Anche lo stupore per il bestiario esotico portò alla costruzione di casse con tali animali: elefanti, cammelli, rinoceronti, ecc.
Tipiche del Luigi XVI sono le pendole portico, prodotte dal 1780. (foto 5) 
Le linee e la decorazione della cassa seguono gli stili prevalenti nelle varie epoche e sono di conseguenza il primo elemento di datazione.
Alla fine del 600’ compare in Francia l’oignon, orologi da persona più voluminosi di quelli inglesi, con la carica dal quadrante smaltato, protetto da sportello vetrato, ed il ponte posteriore del bilanciere e sostenuto da due piedi (caratteristica comune anche agli orologi svizzeri). In Inghilterra l’orologio da persona ha quadrante metallico, carica posteriore, ponte del bilanciere, sostenuto da un solo piede e doppia cassa con la seconda finalizzata sia alla protezione dalla polvere sia a raffinate decorazioni. I ponti, riccamente traforati, per quasi tutto il XVIII secolo coprono interamente il bilanciere, anche in Inghilterra. 

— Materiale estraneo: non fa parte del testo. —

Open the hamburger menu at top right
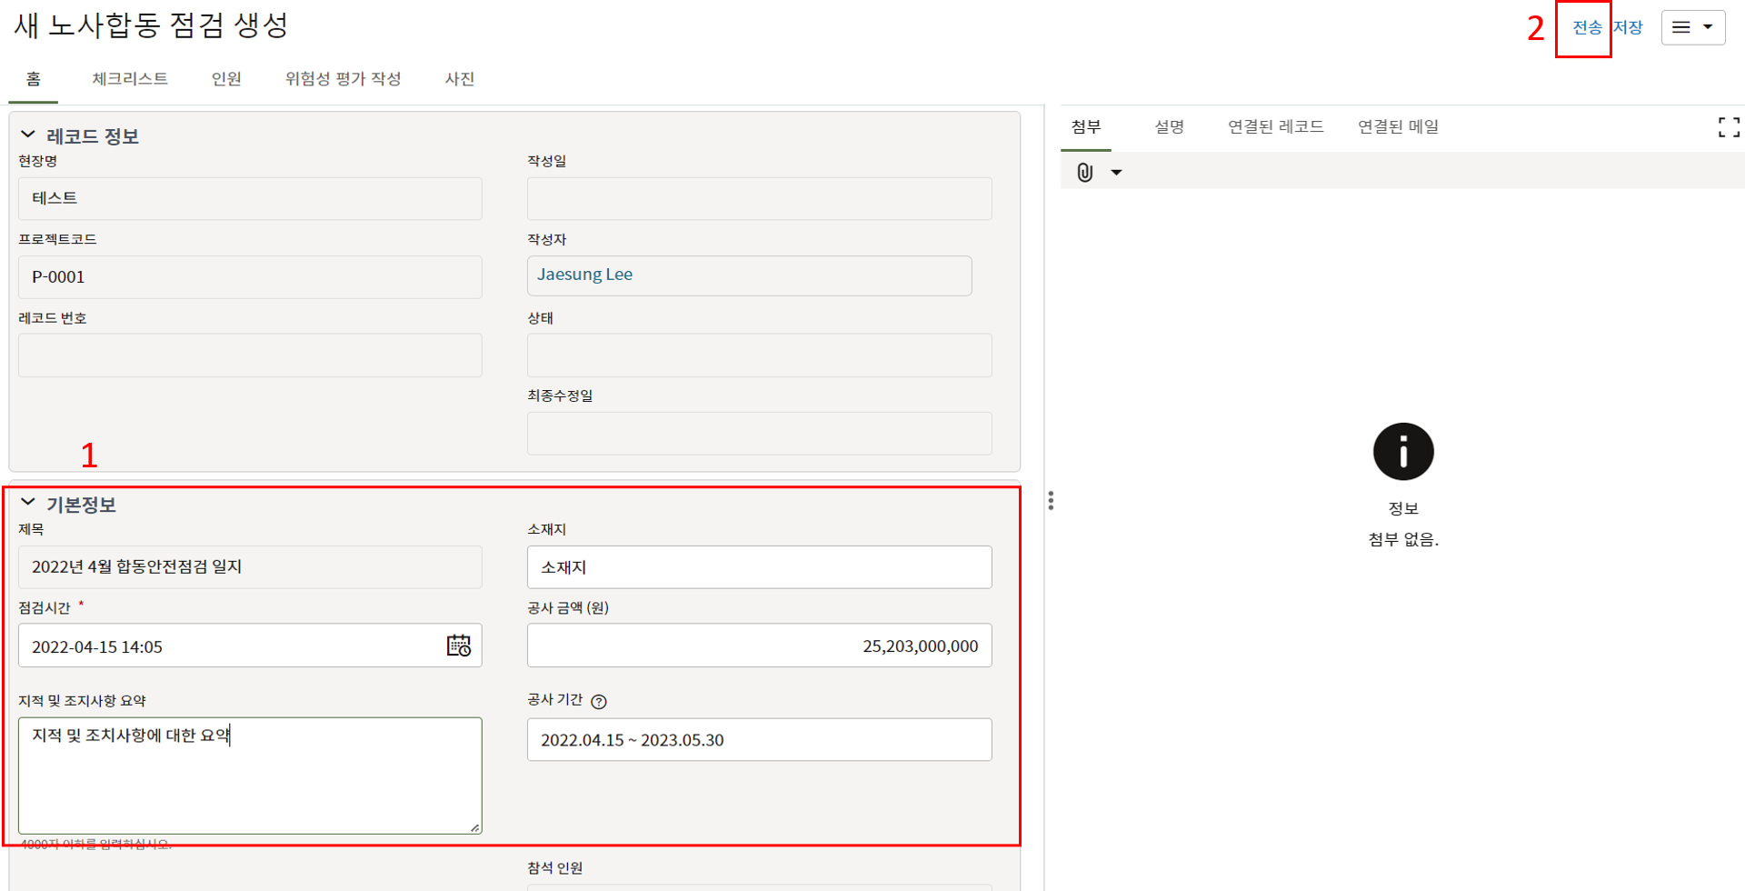The image size is (1745, 891). tap(1691, 27)
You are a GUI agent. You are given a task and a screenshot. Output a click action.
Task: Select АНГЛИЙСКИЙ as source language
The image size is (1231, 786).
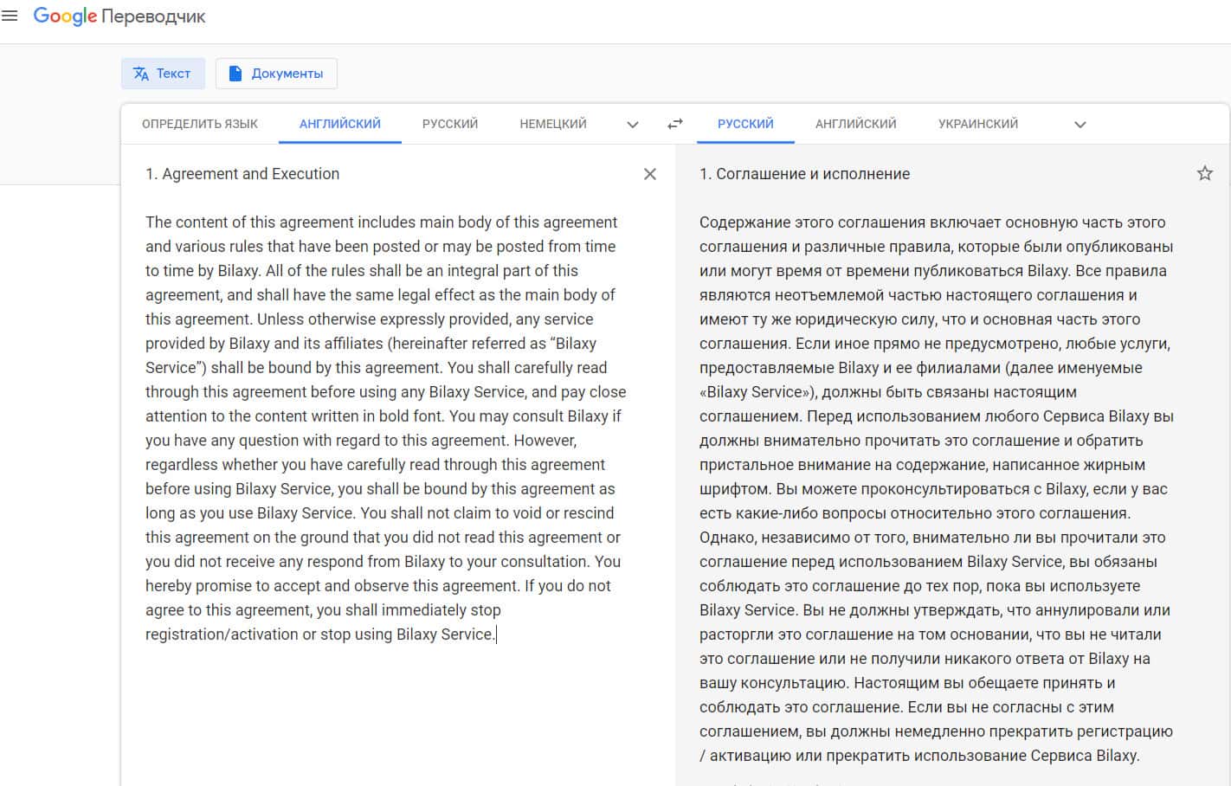[340, 124]
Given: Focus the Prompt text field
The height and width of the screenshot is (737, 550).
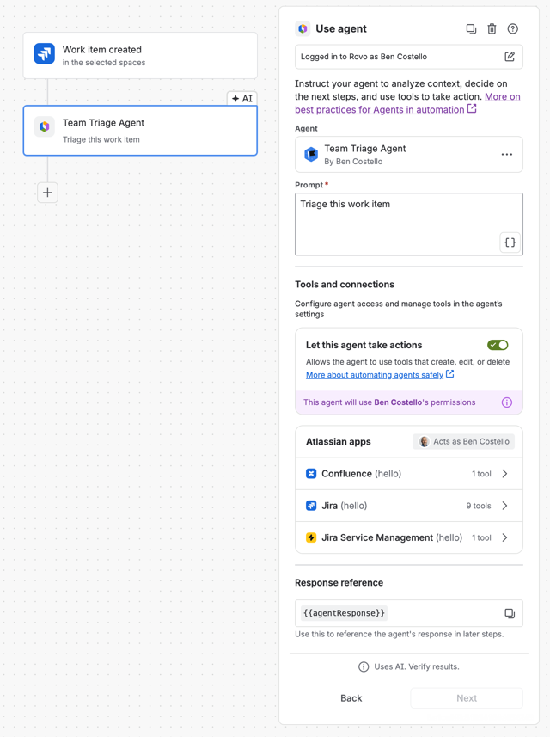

L’applicazione dei primi movimenti rotondi, al posto di quelli quadrati, comportò alcune difficoltà di spazio. Per cui spesso fino al Luigi XVI i fori delle cariche sono asimmetrici. Anche la presenza delle molle cicloidali (placchette semicircolari poste ai lati della sospensione del pendolo, per favorirne il ritorno dell’oscillazione), soprattutto negli orologi con scappamento a verga, indicano di massima una produzione arcaica. La presenza negli orologi fissi francesi della conoide indica pure una produzione arcaica.
Negli orologi da persona è determinante la forma dei piastrini, sempre più semplificata mano a mano che ci si avvicina all’Ottocento. In quelli francesi la conoide è presente solo fin circa il 1820. le lancette sono prevalentemente d’acciaio fino al Luigi XV, di ottone fuse o di acciaio forgiato fino all’Ottocento. Ricordiamo che però spesso le lancette, come i pendoli, possono essere stati sostituiti. Le chiavi di carica possono essere coeve; ma sarebbe assurdo pretendere che siano originali, dato che possono essere state sostituite, anche più volte, già in epoca.